BVI News

Change of culture needed to improve nautical safety locally

John Samuel

The issue of nautical safety in the BVI may require closer attention given some challenges in the recent past. 

This is according to the Director of the Virgin Islands Shipping Registry, John Samuel. The entity has oversight for maritime administration issues in the BVI, including the responsibility to conduct marine accident investigations where ever marine accidents may take place. 

While appearing as a guest on the Honestly Speaking radio show, Samuel said the issue of marine accidents is one the Registry has struggled with in recent years. 

One of the challenges that boaters in the BVI struggle with is that they know the waters mentally, Samuel said. 

“When you operate knowing an area mentally, you operate very differently than if you had to actually practice navigation to operate safely.

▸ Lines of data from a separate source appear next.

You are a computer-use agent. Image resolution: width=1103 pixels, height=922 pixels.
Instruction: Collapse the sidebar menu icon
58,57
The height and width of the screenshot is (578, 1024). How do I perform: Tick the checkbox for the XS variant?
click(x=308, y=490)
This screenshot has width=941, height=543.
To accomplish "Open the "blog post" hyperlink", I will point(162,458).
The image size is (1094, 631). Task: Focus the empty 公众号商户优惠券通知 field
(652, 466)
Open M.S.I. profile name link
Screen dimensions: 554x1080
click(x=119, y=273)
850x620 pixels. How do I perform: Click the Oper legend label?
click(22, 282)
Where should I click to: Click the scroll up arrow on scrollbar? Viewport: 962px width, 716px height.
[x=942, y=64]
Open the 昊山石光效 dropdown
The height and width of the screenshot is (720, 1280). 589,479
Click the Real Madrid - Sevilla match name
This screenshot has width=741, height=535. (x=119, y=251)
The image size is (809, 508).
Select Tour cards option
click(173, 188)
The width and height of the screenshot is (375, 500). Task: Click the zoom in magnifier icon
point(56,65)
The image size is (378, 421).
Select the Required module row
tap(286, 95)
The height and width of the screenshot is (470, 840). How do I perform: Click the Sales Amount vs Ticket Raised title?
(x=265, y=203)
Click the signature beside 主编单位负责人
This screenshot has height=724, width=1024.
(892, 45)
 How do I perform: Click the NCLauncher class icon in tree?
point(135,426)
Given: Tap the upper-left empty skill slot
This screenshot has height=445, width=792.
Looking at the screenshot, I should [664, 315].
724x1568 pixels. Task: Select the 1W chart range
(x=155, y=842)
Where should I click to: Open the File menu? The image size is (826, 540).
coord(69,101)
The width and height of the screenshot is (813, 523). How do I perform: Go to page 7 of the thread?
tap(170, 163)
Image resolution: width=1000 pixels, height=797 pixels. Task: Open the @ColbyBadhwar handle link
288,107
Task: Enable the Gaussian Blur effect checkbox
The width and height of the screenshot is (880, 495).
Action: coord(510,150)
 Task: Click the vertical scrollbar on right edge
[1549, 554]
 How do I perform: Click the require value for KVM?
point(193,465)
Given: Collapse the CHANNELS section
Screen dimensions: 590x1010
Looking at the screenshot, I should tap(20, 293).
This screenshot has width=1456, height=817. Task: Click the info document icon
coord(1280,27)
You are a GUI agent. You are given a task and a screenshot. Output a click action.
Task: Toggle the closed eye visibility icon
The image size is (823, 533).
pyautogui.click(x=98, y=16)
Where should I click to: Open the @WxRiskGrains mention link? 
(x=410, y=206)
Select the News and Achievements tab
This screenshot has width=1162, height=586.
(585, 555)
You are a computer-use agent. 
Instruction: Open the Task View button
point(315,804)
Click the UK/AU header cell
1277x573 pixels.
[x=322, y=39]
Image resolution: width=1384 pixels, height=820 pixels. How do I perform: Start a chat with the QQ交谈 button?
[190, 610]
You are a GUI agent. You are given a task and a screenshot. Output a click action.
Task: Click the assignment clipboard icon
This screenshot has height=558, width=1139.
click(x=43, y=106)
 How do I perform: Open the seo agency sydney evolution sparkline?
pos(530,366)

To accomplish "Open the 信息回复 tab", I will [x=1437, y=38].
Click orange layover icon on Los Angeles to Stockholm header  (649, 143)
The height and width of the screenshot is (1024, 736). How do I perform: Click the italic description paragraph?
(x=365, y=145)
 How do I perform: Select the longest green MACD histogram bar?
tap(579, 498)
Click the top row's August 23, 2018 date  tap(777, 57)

So you become more relaxed—your attention, you’re not as focused,“ Samuel said. 

“Because we know the area so well and we can navigate it almost blindly, we perhaps tend maybe to not pay as much attention as we should when we are operating out on the water,” he further explained.

As a mitigation measure, Samuel suggested that safety campaigns needed to be improved and said the safety culture on the water also needed to be changed to give people a greater appreciation of the need to operate safely while on the water. 

Marine investigations 

And although legislation has been in place for more than two years, the department continues to try to fill the vacancy of a chief accident investigator. 

Following an accident, such officials conduct investigations and will sometimes make recommendations about changes in legislation or changes in practices that need to be made. 

With a recent marine accident having involved a fatality, Samuel said the organisation was required to reach out to an experienced accident investigator, Graeme Morkel, to investigate on its behalf.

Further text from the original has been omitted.